From January 4–11, 1968, nearly 500 delegates from 70 countries congregated at the Hotel Habana Libre for the unprecedented Cultural Congress of Havana (CCH). Advertised as a “meeting of intellectuals from all the world to discuss problems of Asia, Africa, and Latin America,” the congress drew broad participation from the arts and included presentations by literary giants like Mario Benedetti, Mario de Andrade, René Depestre, C.L.R. James, and Alex La Guma, among many others. This essay considers the 1968 CCH as a key site of Global South cold war cultural exchange. Although understudied, the impacts of the CCH were many. In Cuba, for example, the conference’s interrogation of intellectuals’ participation in revolutionary politics undergirded some of the island’s most important artistic works, such as Tomás Gutiérrez Alea’s Memorias de subdesarrollo (1968), released a few months after the conference. The ideas expressed at the congress also played a significant role in the Cuban government’s subsequent crackdown on cultural and artistic freedoms during its quinquenio gris (five gray years, 1971–1976). Furthermore, the CCH was the site of controversy among prominent Black Cuban writers after state officials prevented these writers from speaking at the congress about ongoing racial inequalities on the island.
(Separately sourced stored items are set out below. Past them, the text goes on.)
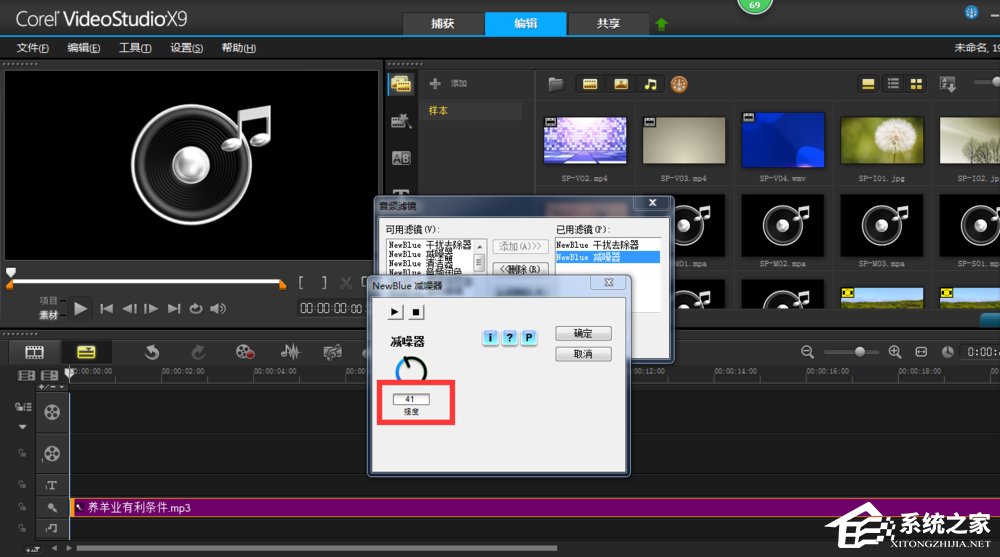Click the 取消 button in denoiser dialog

pos(582,354)
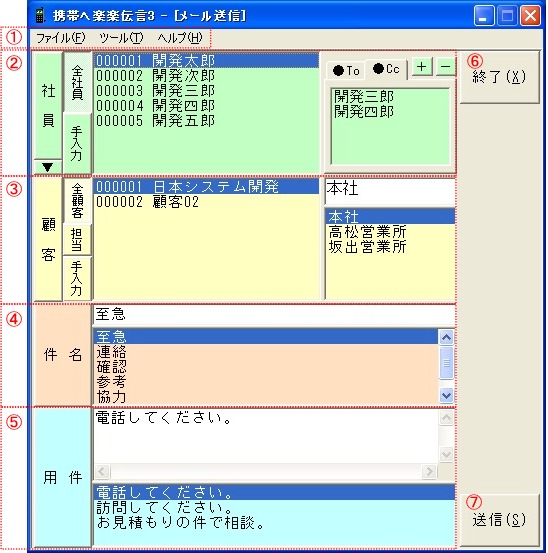
Task: Click the minus button to remove recipient
Action: 446,67
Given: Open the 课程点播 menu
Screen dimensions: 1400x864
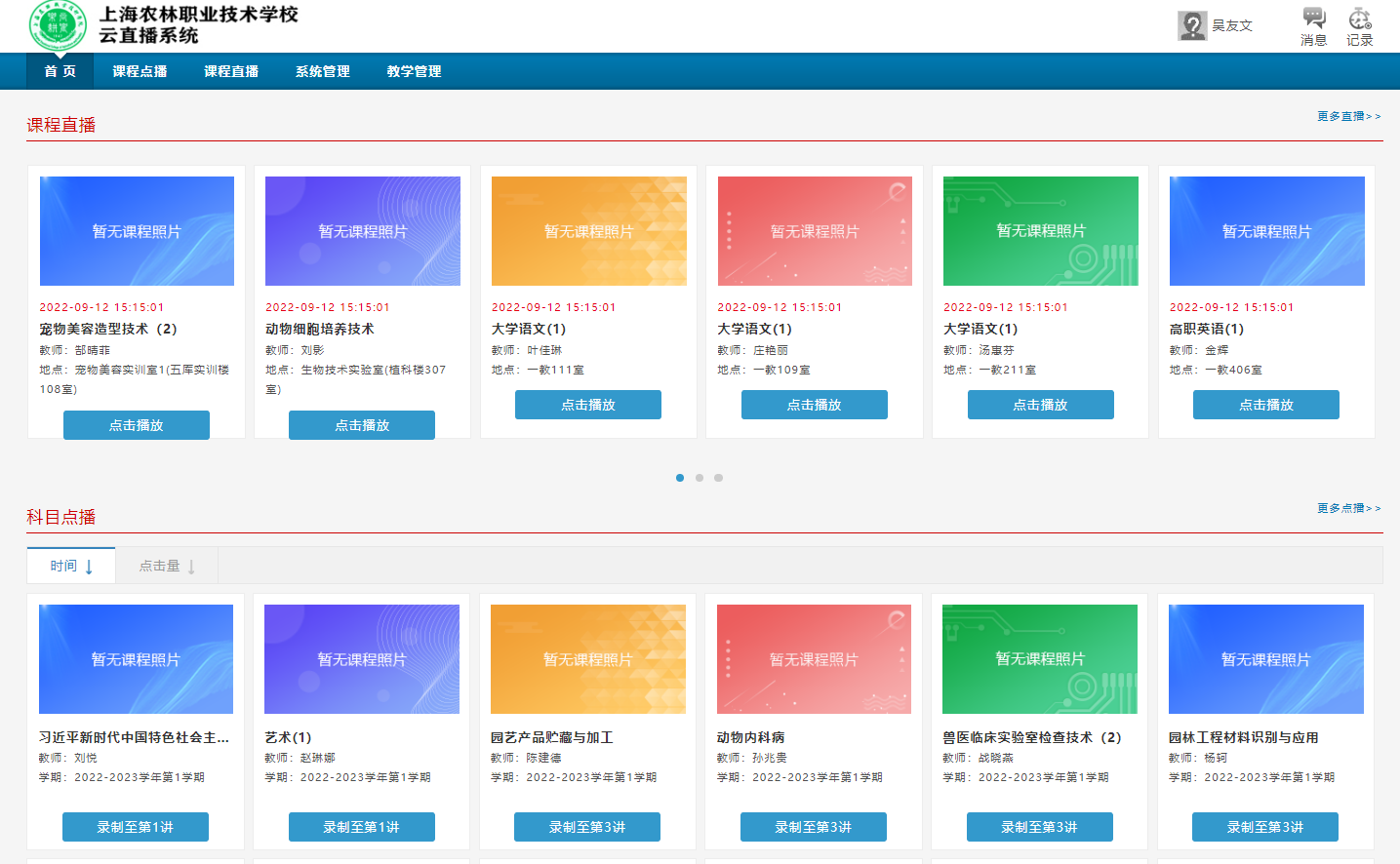Looking at the screenshot, I should [x=140, y=71].
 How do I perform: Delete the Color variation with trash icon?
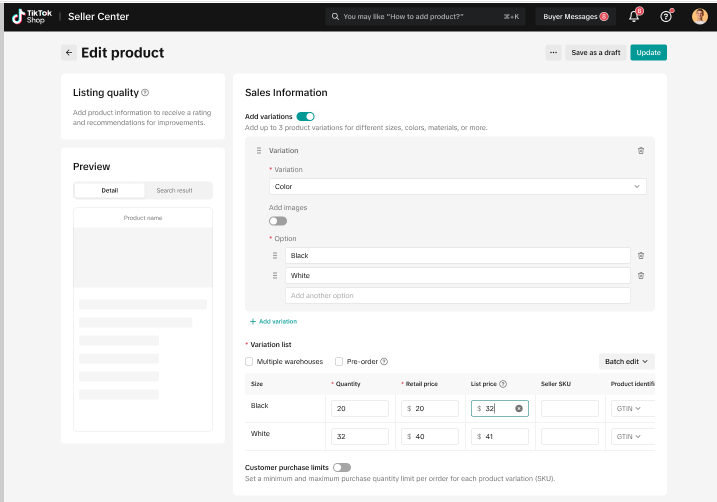pos(641,151)
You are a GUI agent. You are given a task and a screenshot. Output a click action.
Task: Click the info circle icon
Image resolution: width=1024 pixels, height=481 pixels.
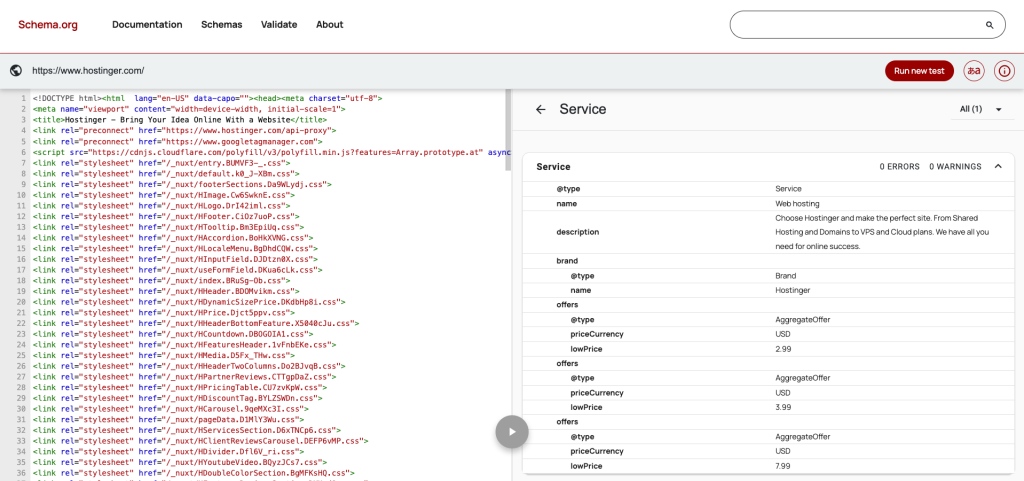coord(1004,71)
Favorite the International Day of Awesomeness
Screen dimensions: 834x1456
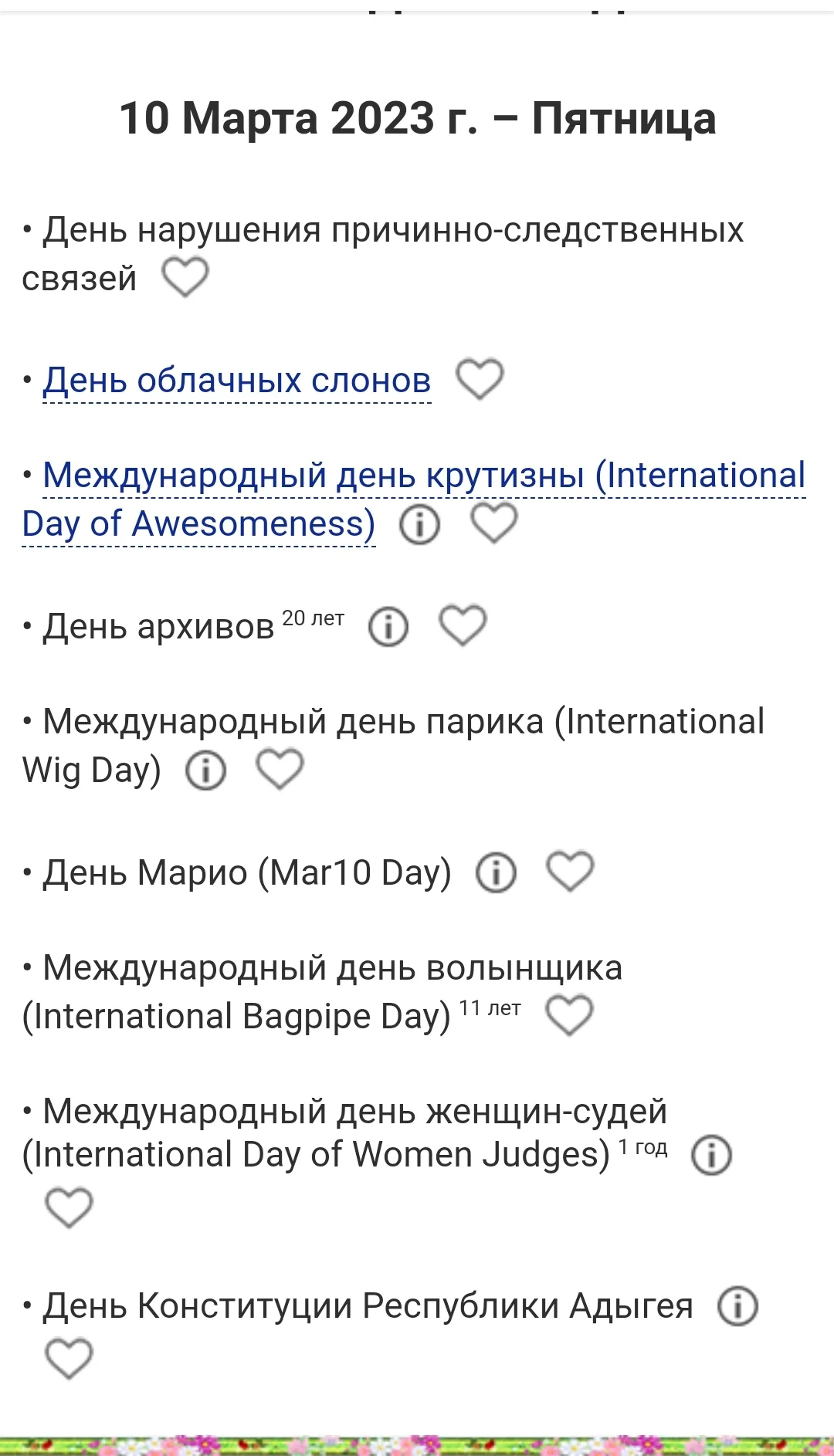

This essay examines such tensions within the context of the CCH through an analysis of Havana Journal (1971), the memoir by Jamaican writer Andrew Salkey about his participation. Havana Journal sheds significant light on how the CCH revealed as many fissures as solidarities, and in this sense, it provides a window onto a more nuanced understanding of global solidarity movements within the cultural cold war.